見た目は料理をつくる人と言うよりはその筋の人、・・・かな。
当然、おいしいので有名なのだが、経営姿勢がユニーク。
先ず店に客が来るとドスの利いた声で注文をとる。
もたもたしているとどんぶりの一つでも飛んできそうなので客はだいたい3秒以内に注文する。気の弱い客の中には注文の声は震えどもる客もいる。
客の注文も早いが出てくるのも早い。
客が並んでいるので素のラーメンさえ作っておけば具を載せるだけなので当然早い
物によっては1秒で客の前に出てくる
これは、テレビで話題となった。
自慢できることでは無いように思うのだが。
出てくるのがあまりに早いので客の中の一人が不安そうにカウンターの中を眺めるとそれを店主は目ざとく捉えて
「どうかしましたか」と睨みつける
客は即座に謝って、麺をすすりこんだが次ぎの瞬間店主の怒鳴り声
「のりから最初に食えと書いてあるだろう!」と壁を指す
「のりの次は麺、麺の次はチャーシュー、その次は・・・」とがなりたてる。
カウンターの客は全員緊張でからだを硬直させている。
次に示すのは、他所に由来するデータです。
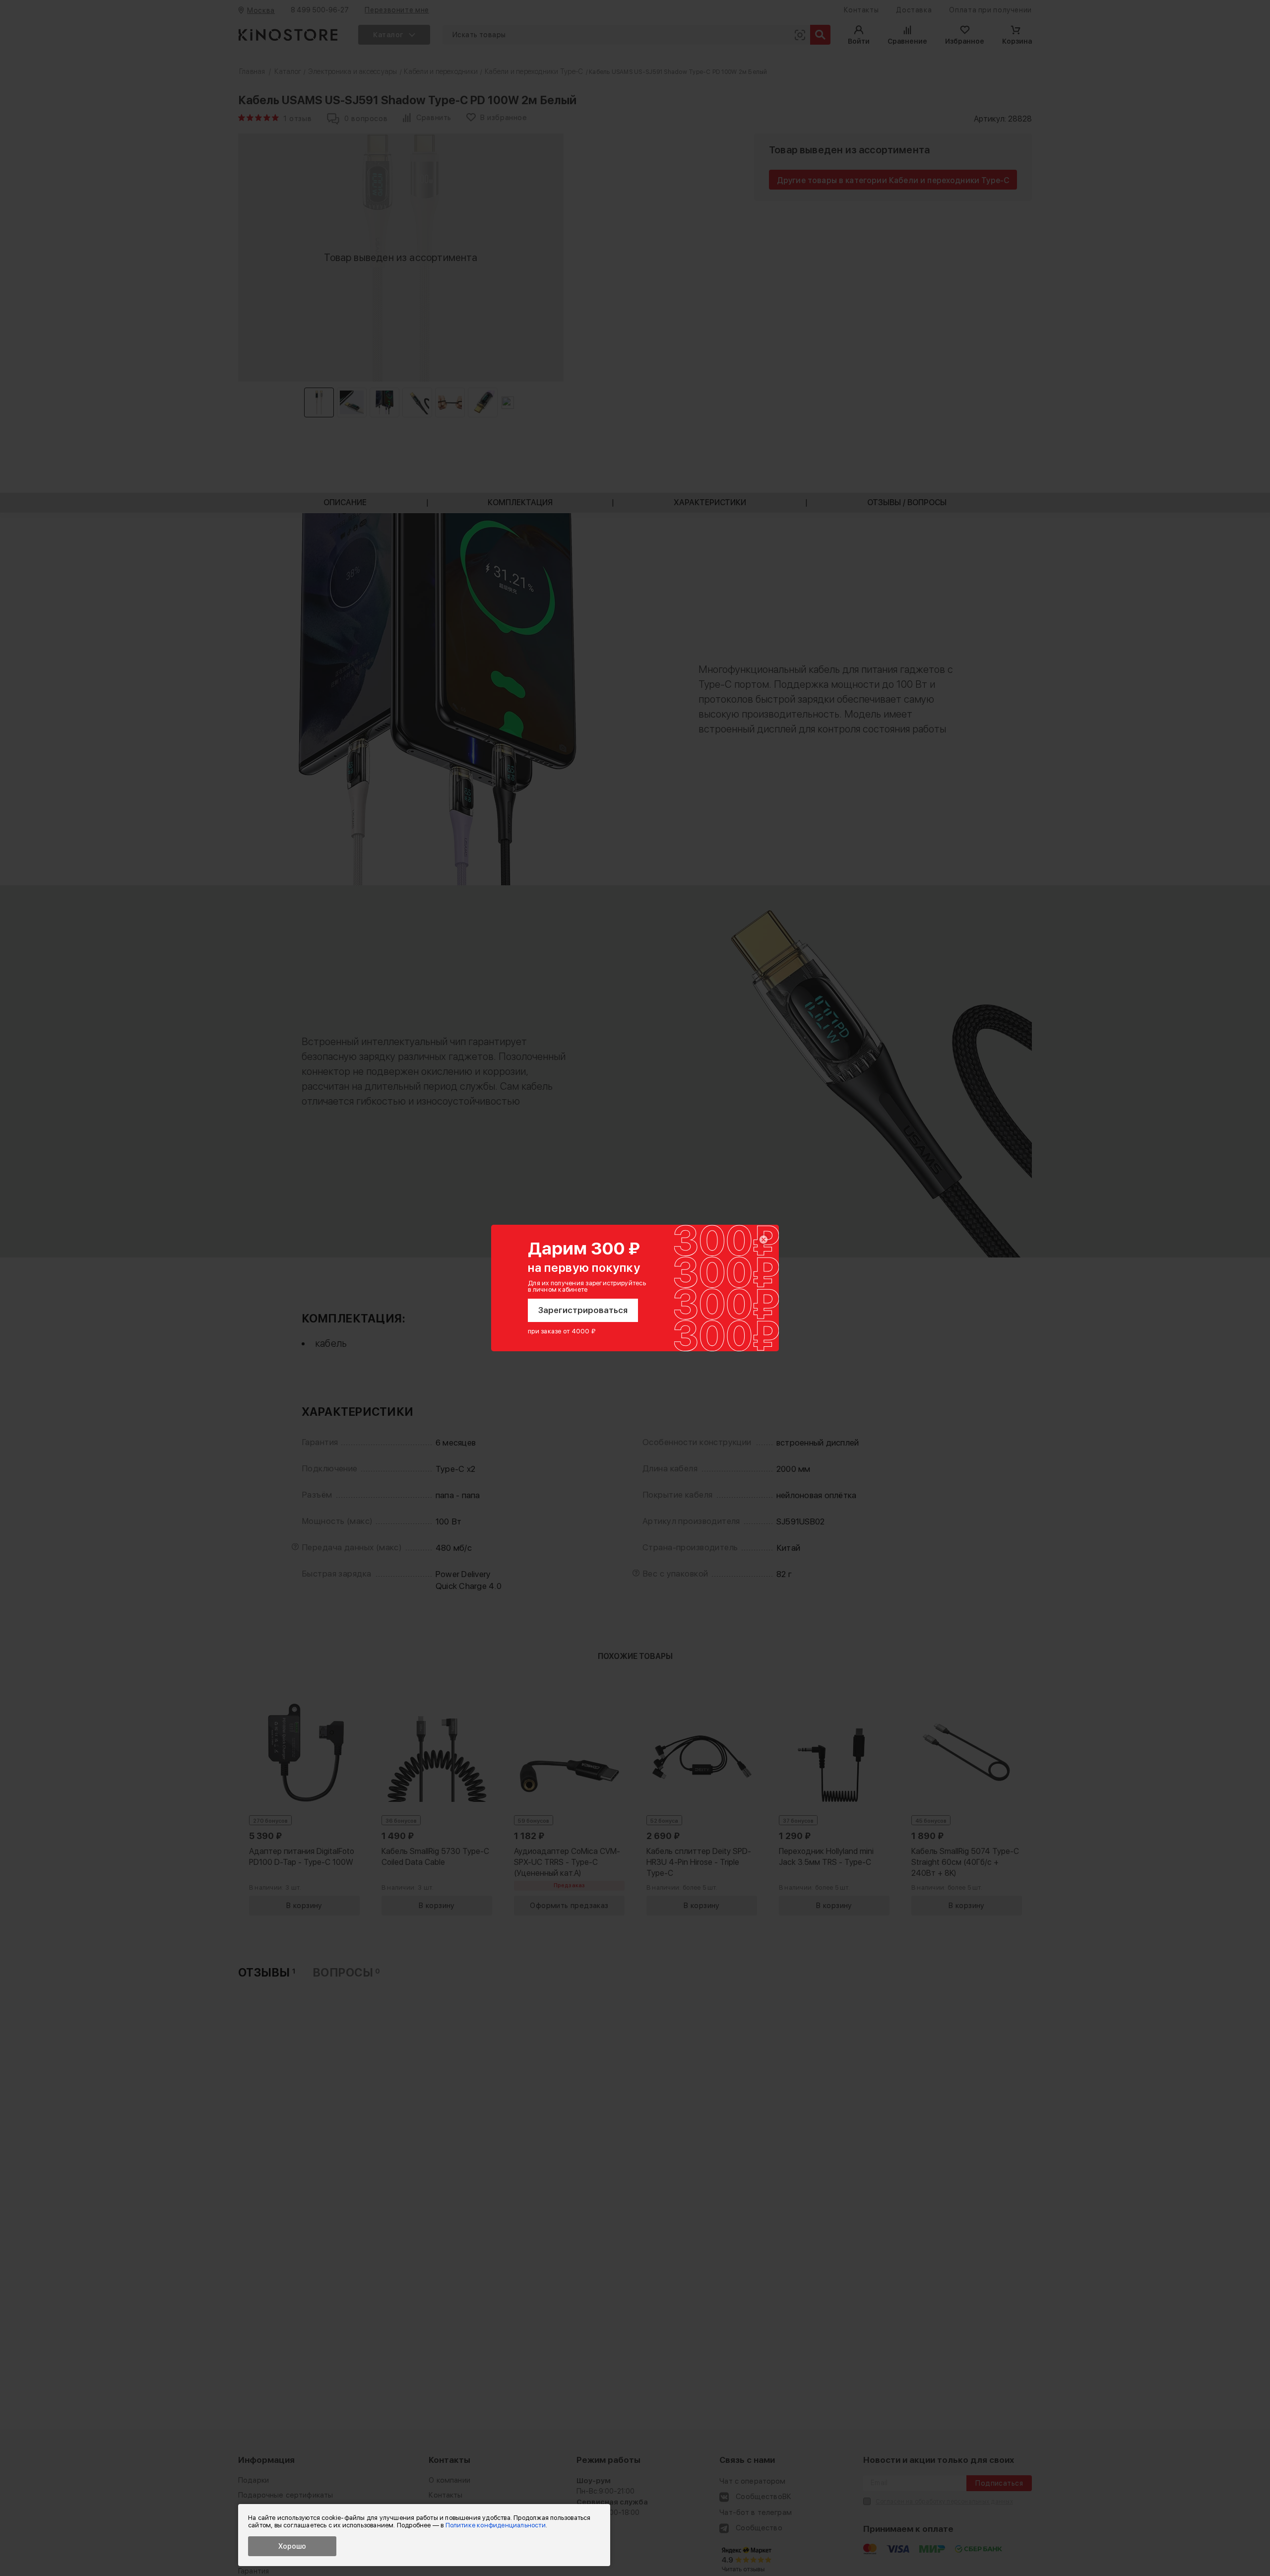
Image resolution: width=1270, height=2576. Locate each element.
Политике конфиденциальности (495, 2525)
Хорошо (292, 2546)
それでもこれが人気で列を作る。
店主はテーブル席にも目を向けて「ここは食事をするところで、べちゃべちゃ話すところではない、私語は慎むように!」と声を大きくする。
この30坪の世界ながら、どこかの将軍様のようである
しかしおいしければ客は付いてくるのである。
それにしても、初めての客は、壁の約束事を見ながら食べなければならない
間違えると罵声が飛んでくる
客の頭の中には、海苔と麺とモヤシとチャーシューが踊りまわっている。
味がまったくわからない状況にある
「これは料理の問題ではなく人権問題ではないか」と、ぼんやり考えていたりすると「何、ぼんやりしているの、お客さん!」と言われてしまう。
この店主は、料理もうるさく口もうるさい。
またこの「うるささ」が売り物なのである。
店主の怒鳴る姿を気に入っている客だけが何度も足をはこぶのである。
しかし何度も何度も怒鳴られてよい気分になるわけも無く客は次第に離れていった。
見た目の怖いやつほど内面は弱いと言うが
店主もその例に漏れず一転して客に優しくなった。
「いらっしゃいませ今日は良い天気ですね」と言うものだから。
知っている客は気味悪がって逃げ出してしまう。
そうしてまた客を減らした。どんどん客の減る事に驚いて元のやり方に変えた。
久々に、店主の怒鳴り声が店内に響いたが、
今度は客のほうがキレてどんぶりを投げ飛ばした。